I hit my local WeHo Pavilions last night for provisions, and in less than five minutes I had donated my iPhone 4S (which I’d just bought a new battery for at the cost of $60-something bills) to some aisle-wandering sociopath. I do stuff like this. I’ll place an item of value on a shelf or a tabletop while distracted by some fleeting, absent-minded-professor thought, and then I’ll walk away and it gets stolen or it doesn’t. Most of the time the item will get turned in and everything’s cool, but not last night.

I ran anxiously and somewhat angrily from aisle to aisle in search of the damn thing, of course…pant, pant. Within three or four minutes I had asked the Pavilions manager to call my number in hopes that I might hear the distinctive ring (20th Century Fox fanfare) but no dice.

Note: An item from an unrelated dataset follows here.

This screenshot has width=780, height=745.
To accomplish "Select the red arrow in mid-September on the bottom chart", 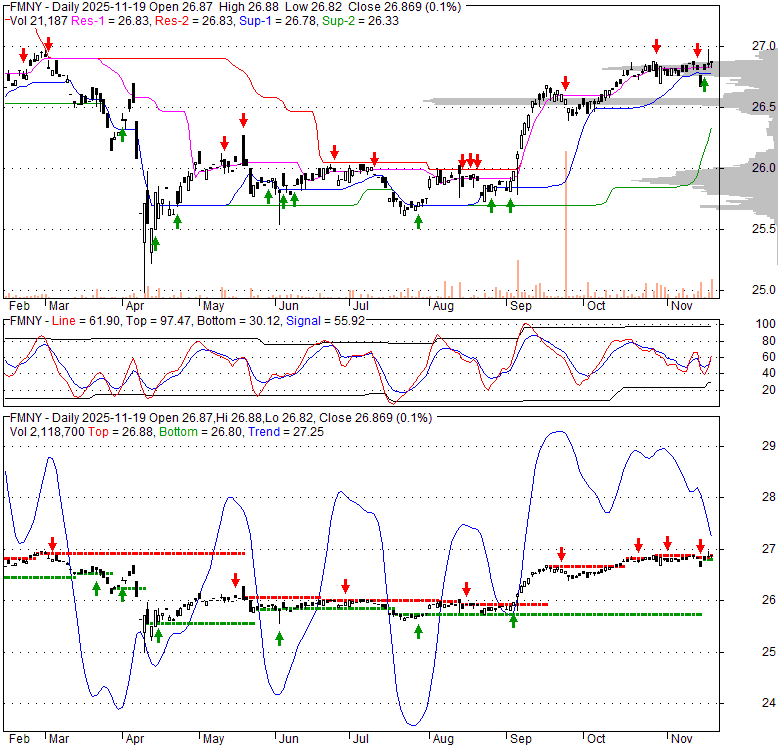I will coord(561,554).
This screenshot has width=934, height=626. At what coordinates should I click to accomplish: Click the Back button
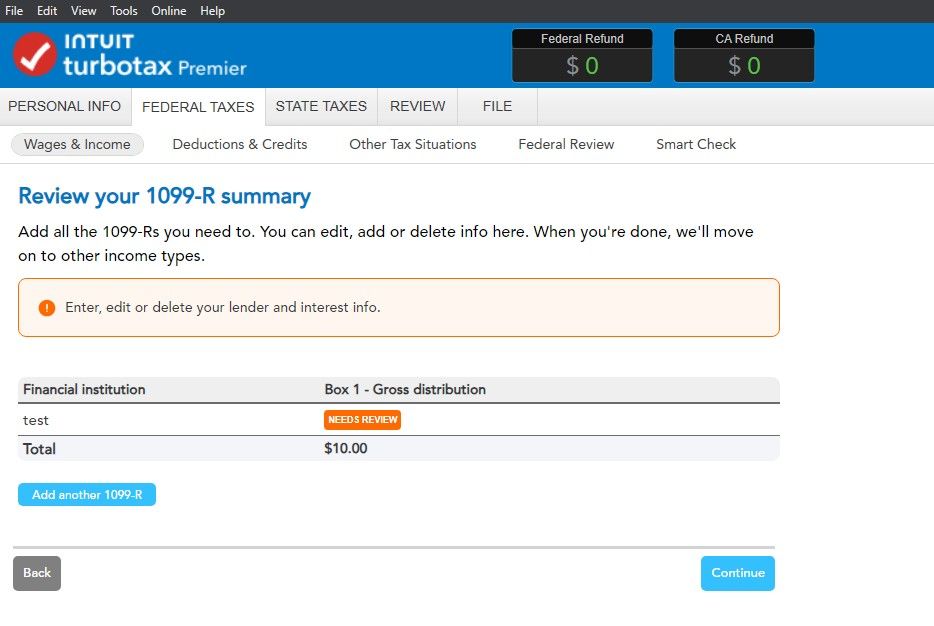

I went out to my car to see if I’d left it on the seat, and on my way back in I noticed a swarthy. greasy-looking homeless type on his way out without groceries. Who goes into a Pavilions and leaves from the entrance door without bags of food? No-accounts looking to gnosh on whatever they can find in the deli department, right? An instinct told me to stop this guy or ask him to empty his pockets (or even tackle him and search his pockets) but that would have made me look bad with the cops being called so I let it go, but I’m guessing there’s at least a 50% or 60% chance that he was the guy.

The phone was probably in reach and reclaimable, in short, but my inner Lee Marvin wimped out. In a sense this is the story of my life.

I did the tracking thing with that iPad3 “find your lost iPhone” software, but the phone has to be using wifi to be located and so far it hasn’t shown up. At least the thief (possibly that icky-looking greaseball) is smart enough to know you have to turn off a stolen phone so it can’t be tracked. I could go on Craig’s List today and respond to every new ad for a used iPhone 4S with a Westside phone number, I suppose, but the odds are not in my favor.

Now I’ll have to buy a new one so I guess I’ll get the effing iPhone 5, which I hate the idea of because I’ll have to buy three charging connectors besides. I have to have three so I don’t have to switch off between my three computers. I feel angry like Elvis Costello in the late ’70s.